Наверное, Фархад думает, что испытывает ко мне любовь, хотя я в его чувства особо не верю. Меня пугает такая любовь, напоминавшая откровенное помешательство на объекте страсти. Это не любовь, это сумасшествие. Фархад сам внушил себе это чувство, корявый образ которого проявился и прогрессировал с годами в результате постоянных размышлений обо мне.
Так я предполагала. А как у него в голове всё работает, я не знала.
По предсказаниям тётеньки из далёкого прошлого, я свою вторую половинку – принца заморского – уже нашла, и теперь неукоснительно следую по предначертанному мне пути.

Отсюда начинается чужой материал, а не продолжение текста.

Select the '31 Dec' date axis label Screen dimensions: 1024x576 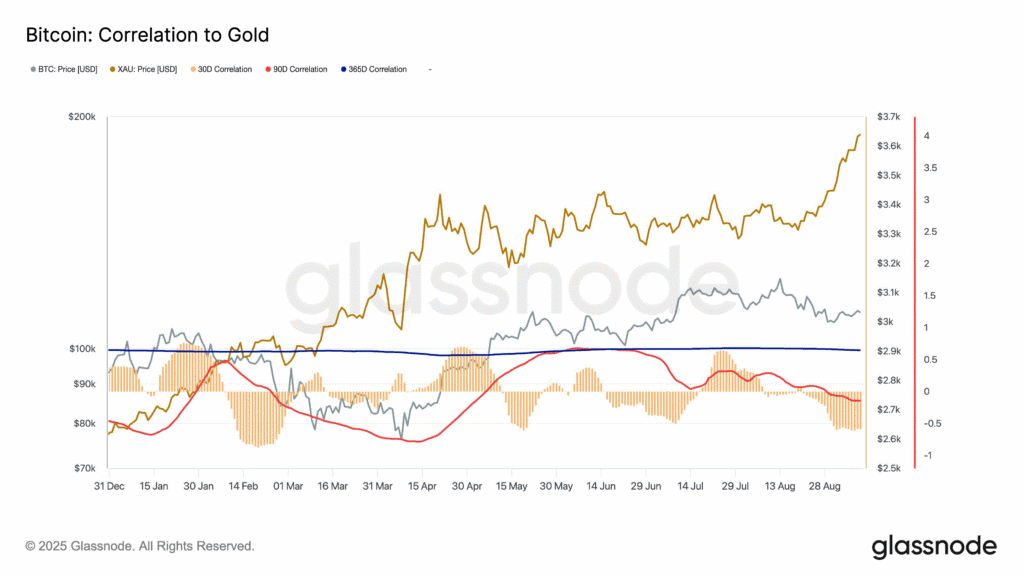tap(108, 486)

Если Фархад имеет гражданство Эмиратов, которое получить не так-то просто, то мне несказанно повезло встретить его. По сути, о чем я мечтала, почти сбылось.
Однако, глядя сейчас на детей и понимая, что они толком не жили вообще, не только в России, но и в принципе жизни не вкусили, и сейчас решается их дальнейшая судьба вовсе не в пользу моих планов насчёт них, становится грустно от безысходности.

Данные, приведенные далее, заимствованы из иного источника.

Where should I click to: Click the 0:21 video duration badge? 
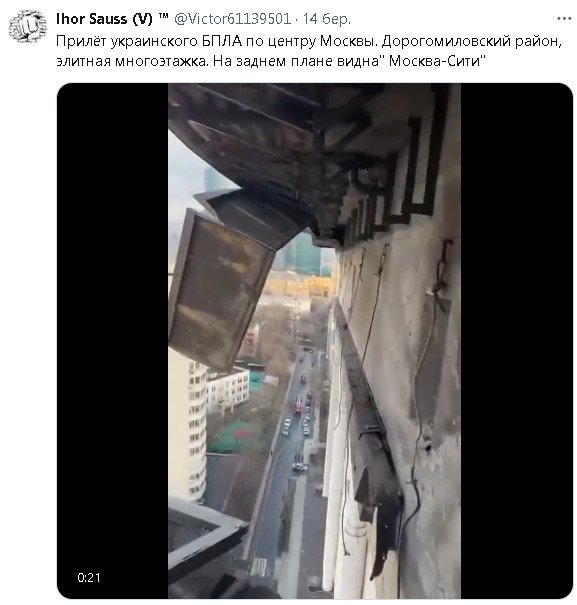tap(89, 577)
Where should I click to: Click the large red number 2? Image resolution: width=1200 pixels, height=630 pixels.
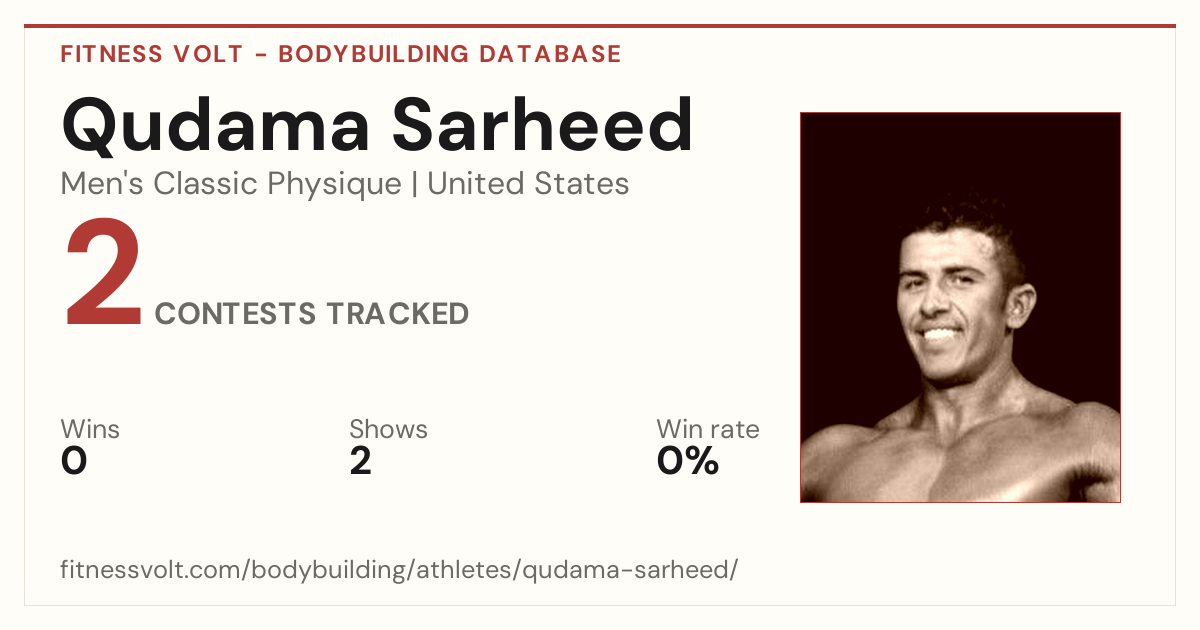(x=104, y=275)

Я-то мечтала оказаться в восточной сказке, но вот их судьба кардинально изменится из-за того, что моя мечта осуществится, но со своими поправками. Дети мои не узнают, что такое – ходить в церковь, они примут другую верю, потому что их обяжут, должны будут свыкнуться с обычаями чужой страны и считать эти обычаи своими. За них всё уже решено.
Пока я буду наслаждаться свой собственный сказкой, дети будут существовать по чуждым нам законам. Их никто не будет спрашивать, хотят они так жить или нет. Они и не откажутся так жить, потому что не знают, что есть другие варианты.
Разве такого будущего я желала для детей, когда мечтала оказаться женой восточного принца?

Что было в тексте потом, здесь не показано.